Craig Brown, Dundee defender: "Alex had that hunger to be a success and wanted to win at all costs. He was every bit as bad a loser as a player than he was as a manager.
"As a player, he was difficult to play against because he made the most of his head and elbows on a pitch - and had a real eye for goal.
"He was a street fighter but also an intelligent man on and off the pitch and was a very effective union rep when we were together at Falkirk."
Where were the Old Firm?
It is the only time in Scottish League history that Celtic or Rangers did not finished in the top four.
Reigning champions Rangers finished fifth, while Celtic were a distant seventh, just two seasons before becoming the first British side to win the European Cup.

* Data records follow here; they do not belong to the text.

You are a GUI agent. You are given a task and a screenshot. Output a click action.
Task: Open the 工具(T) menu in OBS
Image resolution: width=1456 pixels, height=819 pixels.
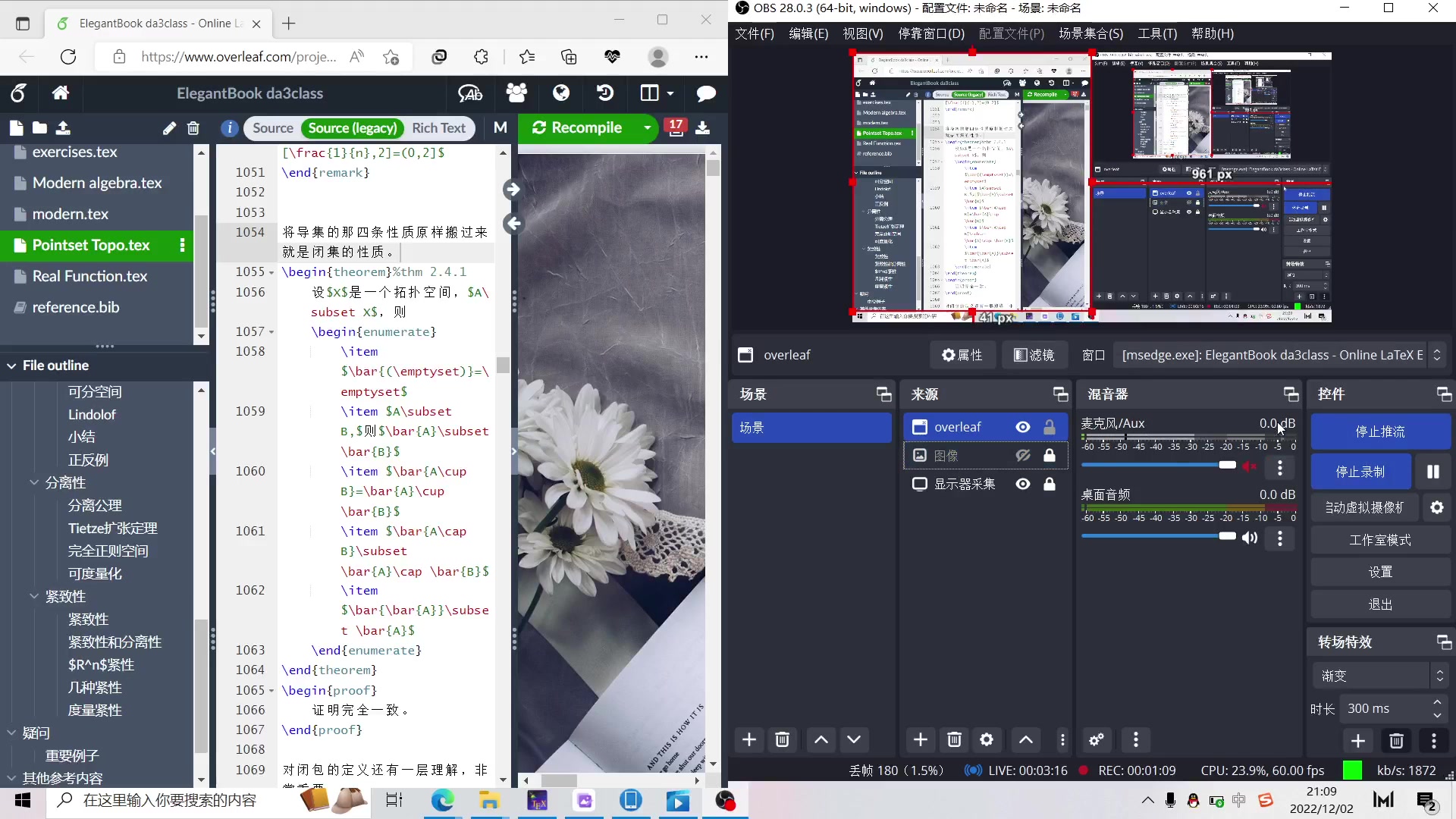(x=1156, y=33)
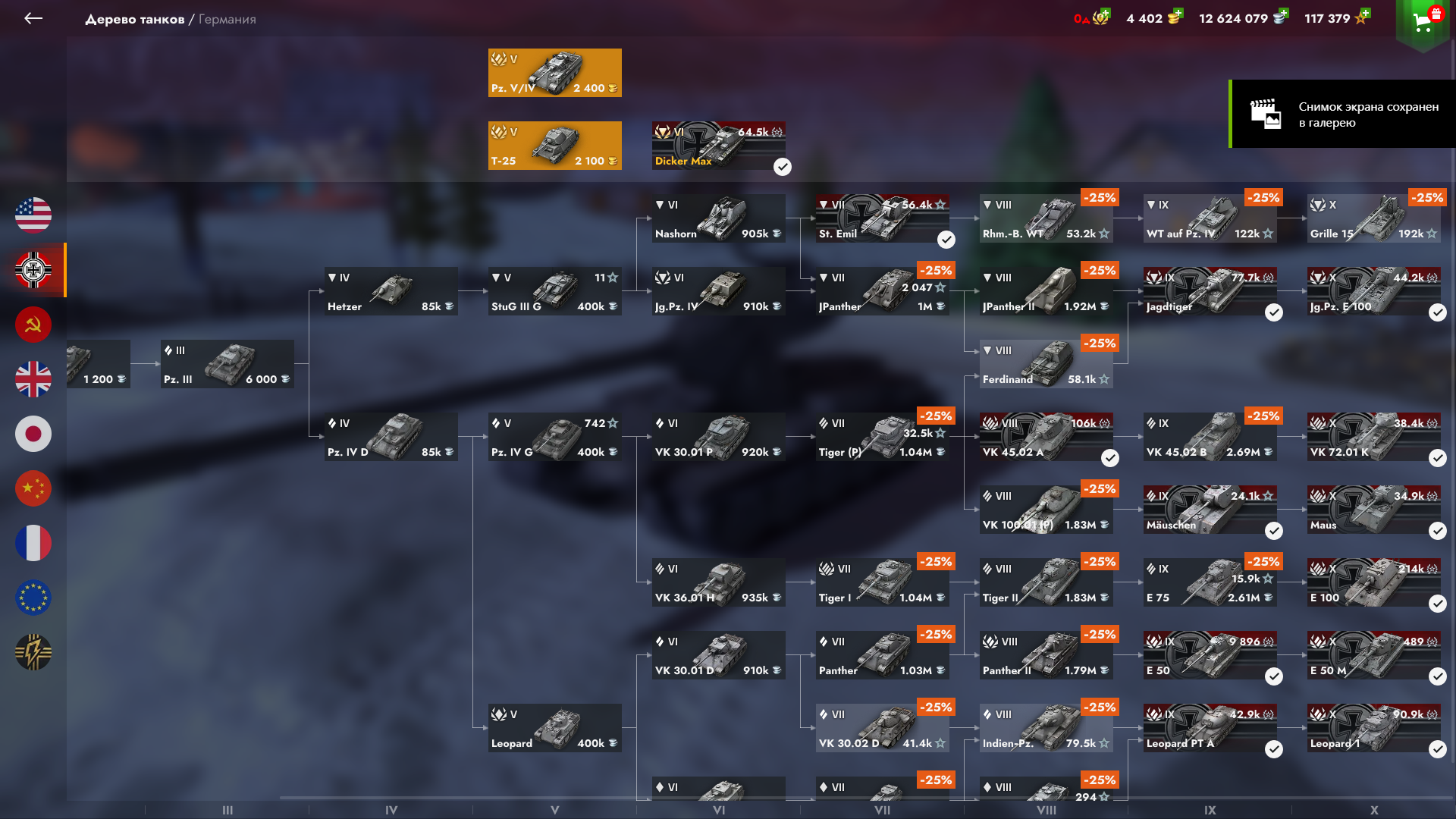1456x819 pixels.
Task: Add gold via the gold balance
Action: point(1154,18)
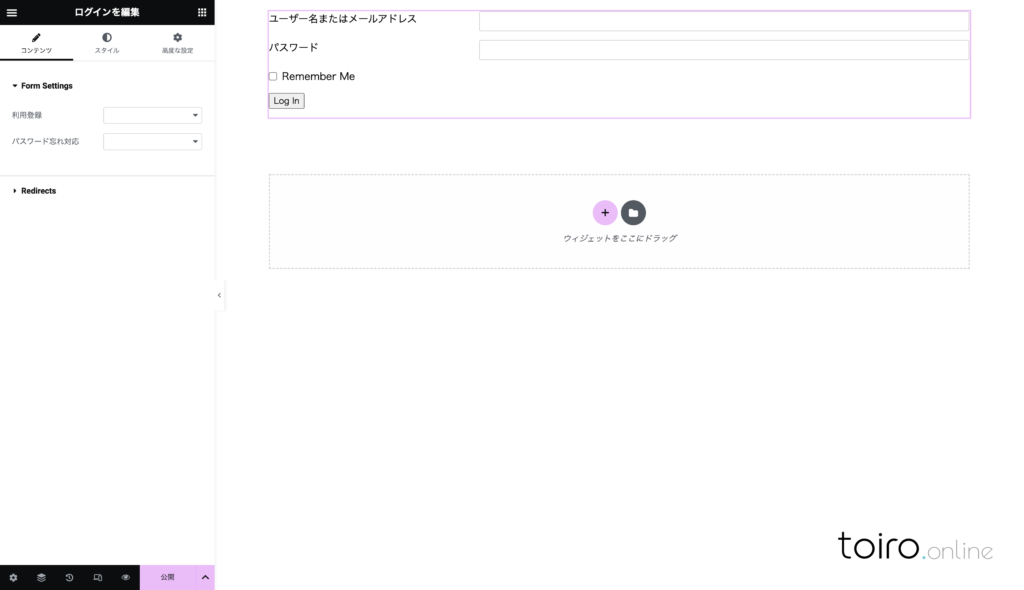This screenshot has width=1024, height=590.
Task: Click the Log In button
Action: [286, 101]

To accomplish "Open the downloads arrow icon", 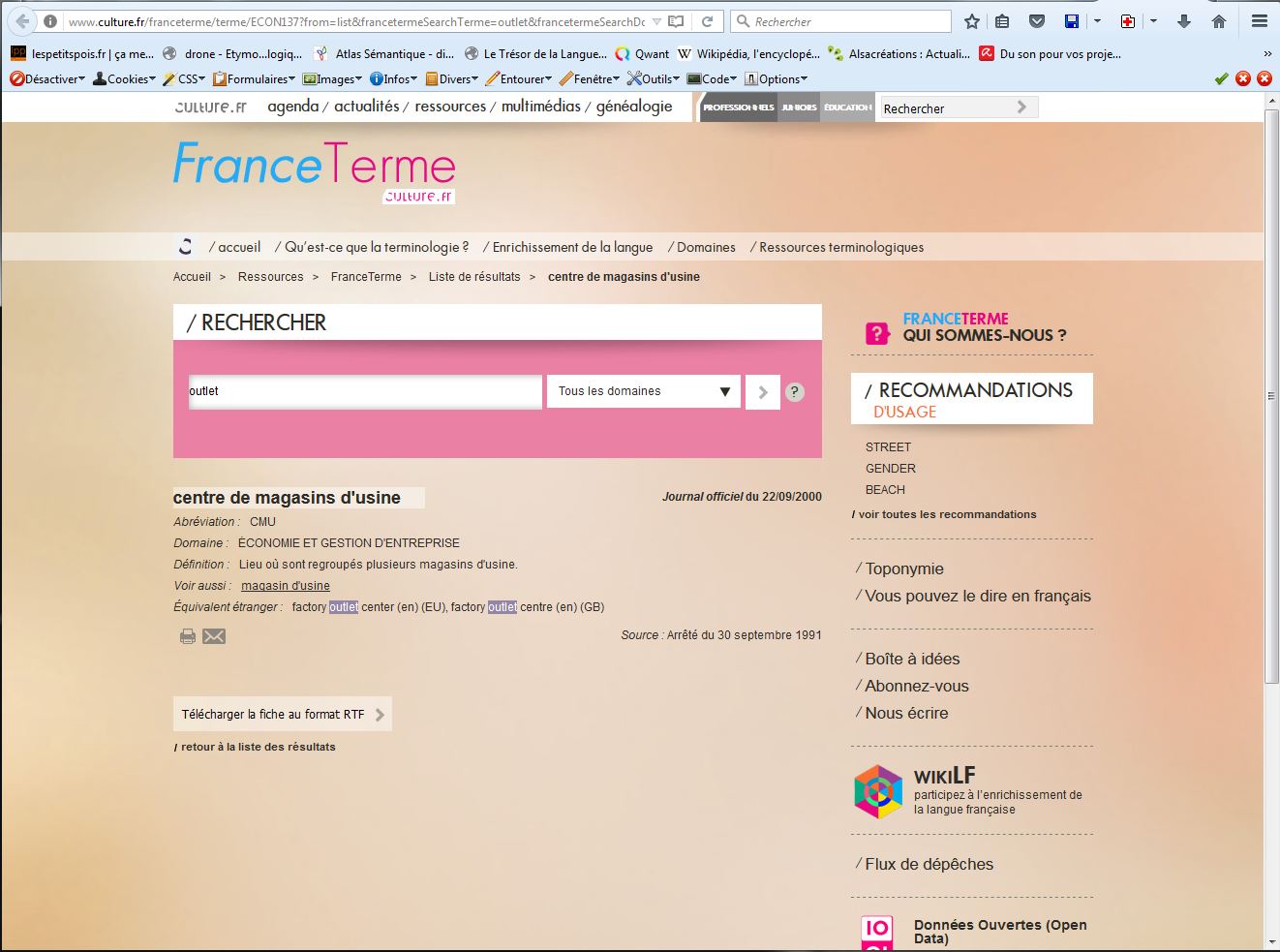I will tap(1183, 21).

Jock Stein replaced Jimmy McGrory as Celtic manager in March and he won his first silverware for the Parkhead club - on the same day as Kilmarnock won the league title - with a 3-2 victory over Dunfermline in the Scottish Cup at Hampden.
Tommy McLean: "In those days, there wasn't any money in football. It was a sport, not a business.
"The only income came from gate receipts, but that is not the case now.
"Traditionally, Celtic and Rangers have dominated because they have had far more resources. Three points for a win and playing each other four times a season doesn't help either."
Craig Brown: "That season was Roy of the Rovers stuff. My team, Dundee, had won the title three seasons earlier and there was a sense you could get close to the Old Firm then.
"Rangers were the powerhouse of Scottish football at the time and I can still rattle off their team. They had won the treble the season before, so for them to finish out the picture was a big shock.
"Celtic were not as big players in the early Sixties, but when Jock Stein took over that season, he began to turn things around very quickly."